An out of balance supply and demand ratio is set to have a significant impact on residential property prices, with a major forecaster predicting price falls for a number of Australia’s capital cities over the next three years.
According to BIS Shrapnel’s Residential Property Prospects, 2016 to 2019, report median house and unit price growth is set to cool across all capital city markets through to 2019 as falling investor demand and slowdown in population growth coincide with continued high levels of construction within the residential sector.
BIS Shrapnel claims work commenced on 220,000 new dwellings in 2015/16, which it claims means completions will peak in 2016/17 and remain elevated through 2017/18.
But BIS Shrapnel believes demand for new dwellings per year over the next five years will top out at 159,200, pushing all capital cities into a state of oversupply.
In fact, nearly all capital cities are building apartments at record rates on the back of the recent strength in investor demand.
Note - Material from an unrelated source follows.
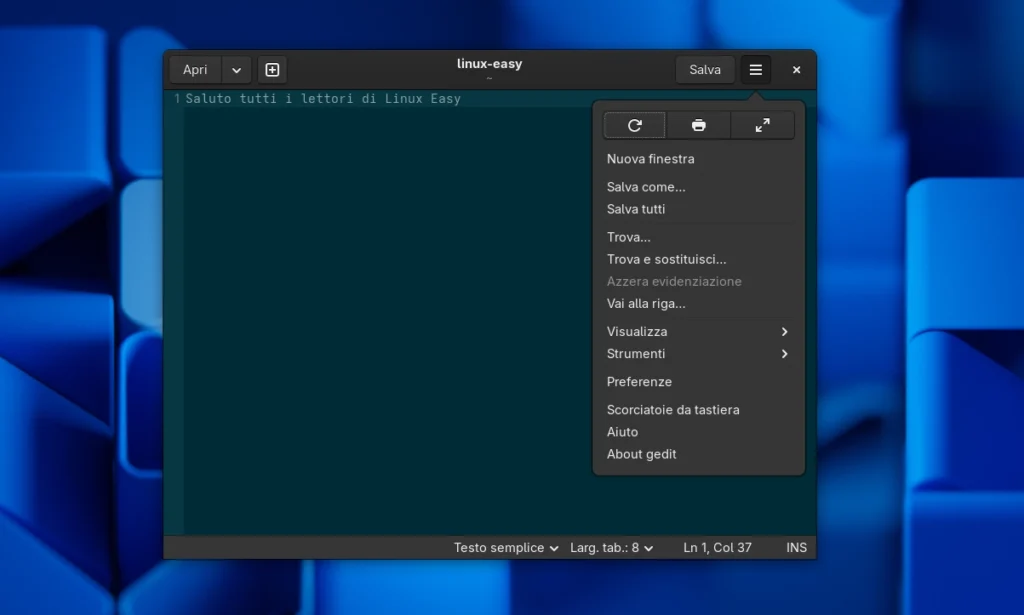Expand the Visualizza submenu
The width and height of the screenshot is (1024, 615).
[x=697, y=331]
As these projects are progressively completed, it is likely that there will not be enough tenants in a number of cities to support rents and consequently values upon completion,” BIS Shrapnel BIS Shrapnel senior manager and study author, Angie Zigomanis said.
“National population growth in 2014/15 was at its second lowest level since 2005/06, with net overseas migration falling from 229,400 persons in 2011/12, to 176,500 persons in 2014/15,” Zigomanis said.
Demand for property has also suffered thanks to the Australian Prudential Regulation Authority’s (APRA) moves to restrict lending to investors.
“In New South Wales and Victoria in particular, where the strength of investor demand has been a key driver of the Sydney and Melbourne residential markets respectively, the decline in investor activity has slowed the pace of price growth,” Zigomanis said.
“As investor expectations of capital gains are reduced, investor demand is expected to weaken further, creating additional downward pressure on prices,” he said.
Over the next three year, Brisbane Hobart and Canberra – in that order – are the best prospects for house price growth according to the BIS Shrapnel report.
Affordability and an undersupply in detached houses will push the median Brisbane house price up 7% by 2019; however oversupply issues will see the median apartment dip 6%.
Hobart is also expected to see house price growth of 7%, with affordability and interstate migration driving the market. The median unit price will fall 8% as the market in the Tasmanian capital is not as attractive to investors.
It’s a similar story for Canberra, where the median house price is expected to be 6% higher in 2019, while oversupply will push unit prices down 4%.
In Sydney, BIS Shrapnel estimates the median house price has improved 59% in the past three years, but the NSW capital will see prices fall by 2019.
The median house price in Sydney is expected to fall 1% over the next three years, pulled down by the withdrawal of investors. That will also impact the unit market, which is expected to see a 5% reduction in the median price by 2019.
Median house prices in Melbourne are also forecast to fall by 1% over the 2016 to 2019 forecast period, following aggregate price growth of 36% over the three years to June 2015.
Given the level of apartment supply due to come through, BIS Shrapnel warns there is greater downside in the apartment sector, where the median unit price is forecast to fall by 8% in the three years
A struggling economy is set to result in Adelaide
’s median house and unit prices dropping by 2% by 2019.
Similar poor economic conditions in Perth
will see their median house prices fall 1% and 2% respectively.